| YOUR TASK |
Render every line of the items below as a numbered list, skipping blank lines and leaving out the pictures.

| DATASET RECORDS |
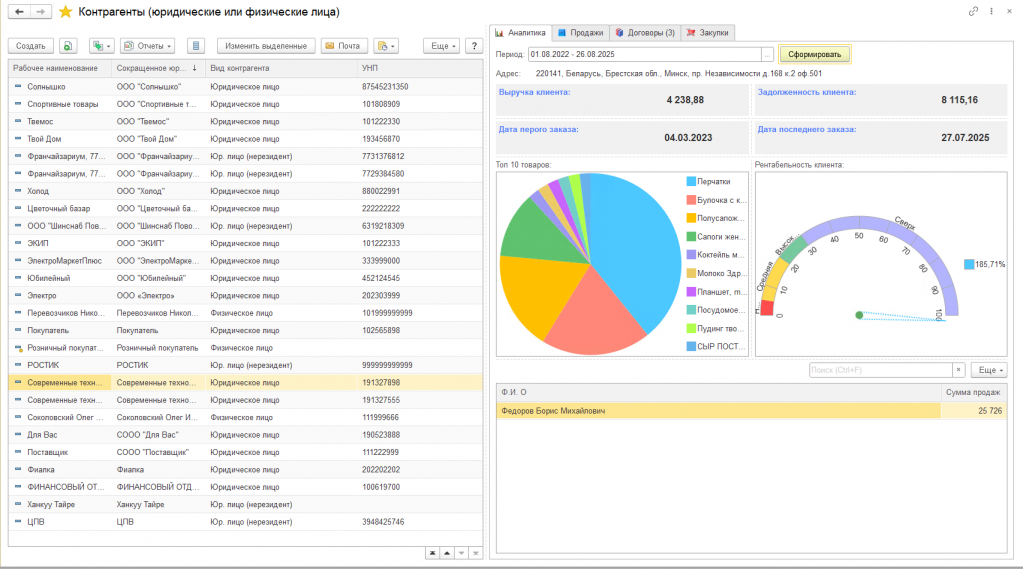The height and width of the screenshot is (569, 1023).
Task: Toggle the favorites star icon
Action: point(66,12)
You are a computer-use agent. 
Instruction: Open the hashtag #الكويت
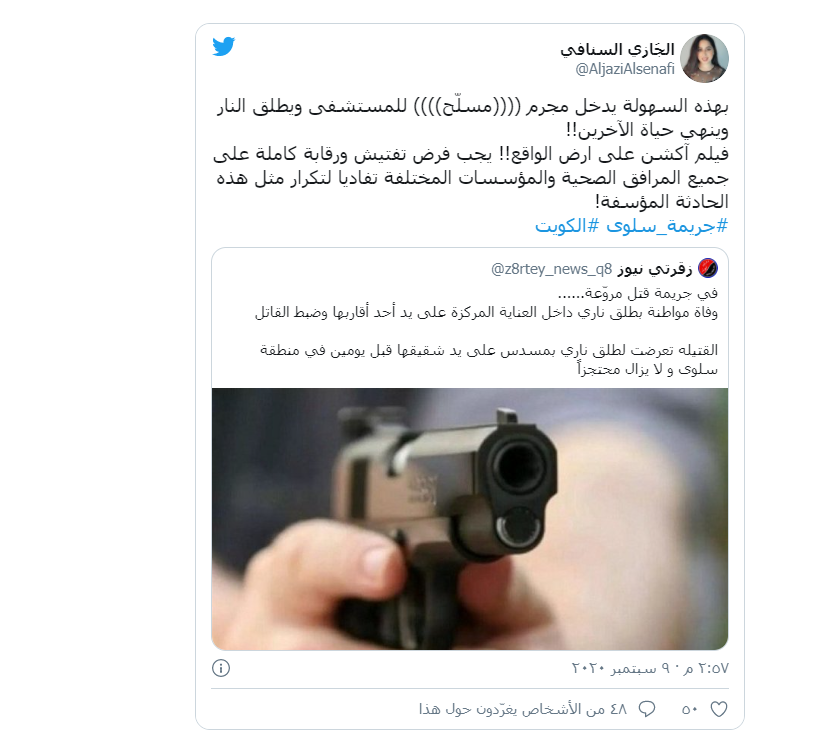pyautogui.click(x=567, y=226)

| OUTPUT |
1. The height and width of the screenshot is (569, 1023).
2. Task: Toggle the favorites star icon
3. Action: point(66,12)
4. You are a computer-use agent. 
5. Instruction: Open the hashtag #الكويت
6. pyautogui.click(x=567, y=226)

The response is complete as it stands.